The input ::
···
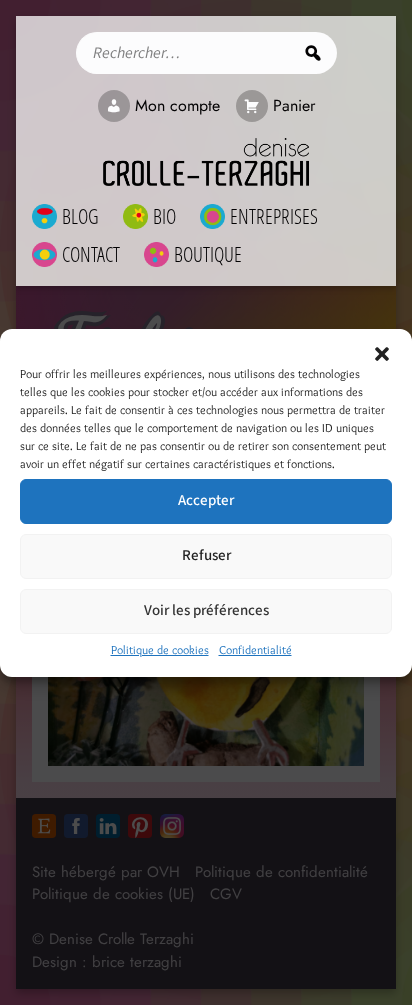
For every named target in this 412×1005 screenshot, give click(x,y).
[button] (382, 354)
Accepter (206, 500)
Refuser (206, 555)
···
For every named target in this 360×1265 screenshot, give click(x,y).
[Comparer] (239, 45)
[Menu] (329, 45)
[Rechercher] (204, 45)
···
Exercise details :: Go through the records and gather the lines that hold "this".

Result of the exercise ::
For every named target in this 412×1005 screenshot, give click(x,y).
For every named target in this 360×1265 screenshot, give click(x,y).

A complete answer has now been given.